- **Consigne**: D'après l'extrait du document sur les sectes au Congo, expliquez pourquoi Avouka Abokis a tenté de voler le nkobè d'un des fouoyi d'Etoumbi.

L’autre sanction est l’initiation obligatoire accompagnée d’une forte amende financière pour celui qui est pris en flagrant délit. Ces sanctions sont connues de tous les Mbéti. Donc organiser une violation du fouoyi au vu et au su de tout le monde et avec des non-initiés : c’est prendre d’énormes risques mortels pour l’ensemble du groupe. C’est aussi faire preuve d’une irresponsabilité notoire. L’affaire du fouoyi de Yaba-Mbéti rappelle, poursuivait-il, celle d’Avouka Abokis à Etoumbi en 1974. Ce dernier, originaire du village d’Olloli à une quarantaine de kms d’Etoumbi, avait tenté de voler le nkobè d’un des fouoyi d’Etoumbi appartenant à son defunt père. Sa tentative fait suite au refus de la direction du fouoyi de lui confier la succession de son père comme Onga-fouoyi. Il fut frappé d’une sorte de démence qui fit de lui successivement devin-guérisseur et prestidigitateur. Il en est mort au Gabon...

Comme les sectes s’intéressent beaucoup au problème récurrent de la sorcellerie, s’interroge-t-il, qu’adviendrait-il d’une personne accusée (sans la moindre preuve de culpabilité) d’attaque en sorcellerie contre un membre de la secte ou un membre de son lignage ? On assisterait probablement à des conflits intralignagers qui pourraient aboutir sur l’assassinat de la personnée accusée ou sur des dislocations de lignages. A partir de ces interrogations sur l’activité des sectes, on comprend pourquoi les pouvoirs publics soient attentifs à la menace que constituent les sectes sur l’ordre public et la moralité publique’.

Cet exposé met en évidence l’influence croissante des sectes au Congo et la perplexité du pouvoir politique face à ce nouveau phénomène qui remet en cause certains aprioris. Les sectes ne se focalisent plus uniquement sur les problèmes religieux au détriment des problèmes sociaux de leurs adeptes ou de la société en général. De ce fait elles éloignent de la doctrine des pères blancs qui n’abordent pas en des termes clairs, par exemple, les problèmes liés à la sorcellerie.

- **Données étudiées**:
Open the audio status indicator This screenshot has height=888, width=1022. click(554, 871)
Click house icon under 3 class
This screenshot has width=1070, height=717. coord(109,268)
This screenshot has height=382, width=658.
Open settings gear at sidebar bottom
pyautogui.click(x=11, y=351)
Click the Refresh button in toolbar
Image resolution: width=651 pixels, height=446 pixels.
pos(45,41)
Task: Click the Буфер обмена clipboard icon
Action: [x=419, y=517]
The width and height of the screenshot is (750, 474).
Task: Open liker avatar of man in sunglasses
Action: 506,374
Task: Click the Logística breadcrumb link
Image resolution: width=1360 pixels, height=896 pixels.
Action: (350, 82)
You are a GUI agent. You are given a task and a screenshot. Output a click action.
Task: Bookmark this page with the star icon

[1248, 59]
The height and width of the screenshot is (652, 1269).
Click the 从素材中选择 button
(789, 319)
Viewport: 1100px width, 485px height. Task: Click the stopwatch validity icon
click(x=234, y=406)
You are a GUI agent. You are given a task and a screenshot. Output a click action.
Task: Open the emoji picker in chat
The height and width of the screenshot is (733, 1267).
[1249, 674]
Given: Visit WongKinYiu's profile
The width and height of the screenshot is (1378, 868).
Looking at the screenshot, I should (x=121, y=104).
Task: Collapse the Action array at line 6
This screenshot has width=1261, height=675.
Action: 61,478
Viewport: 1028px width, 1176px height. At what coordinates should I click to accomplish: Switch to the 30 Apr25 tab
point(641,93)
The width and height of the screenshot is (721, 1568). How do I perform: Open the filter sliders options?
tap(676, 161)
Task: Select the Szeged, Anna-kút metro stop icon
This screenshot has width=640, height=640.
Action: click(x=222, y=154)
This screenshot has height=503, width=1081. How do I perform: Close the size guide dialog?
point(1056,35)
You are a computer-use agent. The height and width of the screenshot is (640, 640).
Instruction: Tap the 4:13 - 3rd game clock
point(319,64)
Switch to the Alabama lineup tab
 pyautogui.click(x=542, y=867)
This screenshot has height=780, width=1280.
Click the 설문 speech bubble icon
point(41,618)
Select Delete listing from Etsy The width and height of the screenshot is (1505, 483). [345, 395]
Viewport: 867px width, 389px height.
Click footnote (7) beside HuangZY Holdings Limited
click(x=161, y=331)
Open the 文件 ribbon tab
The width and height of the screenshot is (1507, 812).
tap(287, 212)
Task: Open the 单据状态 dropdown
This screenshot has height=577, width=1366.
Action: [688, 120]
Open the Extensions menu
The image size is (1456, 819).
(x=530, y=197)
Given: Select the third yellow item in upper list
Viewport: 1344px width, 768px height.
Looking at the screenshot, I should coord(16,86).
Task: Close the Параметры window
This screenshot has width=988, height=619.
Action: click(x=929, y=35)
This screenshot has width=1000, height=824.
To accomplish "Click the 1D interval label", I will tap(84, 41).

- **Réponse rédigée**: Sa tentative a suivi le refus de la direction du fouoyi de lui confier la succession de son défunt père comme Onga-fouoyi. Le nkobè qu'il a essayé de voler appartenait à ce père.